I am currently running a Call Center of 100 Agents with 8 Incoming PRIs (240 Channels), The setup is as follows

PRIs terminating in Lucent MAX TNT
Asterisk as SIP Proxy & Registrar
RTC Client API (Windows Messenger) as SIP Phone

All incoming calls on the MAX are redirected to Asterisk (TNT’s Primary Proxy is *), * answers the calls and adds them in to the Queue (app_queue) & starts playing MOH, as soon as an agent is available the call will be transferred to that agent

I need sugestions for Load sharing and Redundancy of my Asterisk server becuase right now if my Asterisk fails theres no backup available for it.

One solution for Redundancy that I can think of is to install Asterisk on another machine and set it as TNT’s secondry proxy so whenever there will be a failure on Primary Asterisk, TNT will start sending calls to Secondary Asterisk but there will be 2 problems, First is that what will happen if secondary Asterisk will fail too (TNT doesnt have support for more than a Primary & Secondary Proxy) & Second is that my SIP Agents dont support the functionality of Secondary Registrar.

For load sharing I dont have any idea of what to do because all of my agents are registered on one Asterisk & using the Queue application, I wpuld like to implement some sort of load sharing becasue I want to expand my call center (virtually to unlimited number of PRIs and Agents).
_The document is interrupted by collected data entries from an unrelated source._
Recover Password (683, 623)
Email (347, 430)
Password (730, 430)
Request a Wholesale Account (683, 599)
I understand there are many possible senarios but any advice would be very much appreciated.

Thanks

anyone out there with a reply ?

check out openser.org. I have been itching to play with this myself for a similar situation and will explore it further upon the need arising. Let me know if this helps any.

the simple answer would be to put the two * boxes on a load balancer so if one fails it will assign the IP to another one. THis can also be done in software i think.

OpenSER might be a good option for you, it would sit between the TNT and Asterisk(s), and distribute the calls that way. It can also in some cases sit between the agents and *; so agents register to OpenSER and this reduces the * load… I’ve never used it tho so this is just what I’ve heard.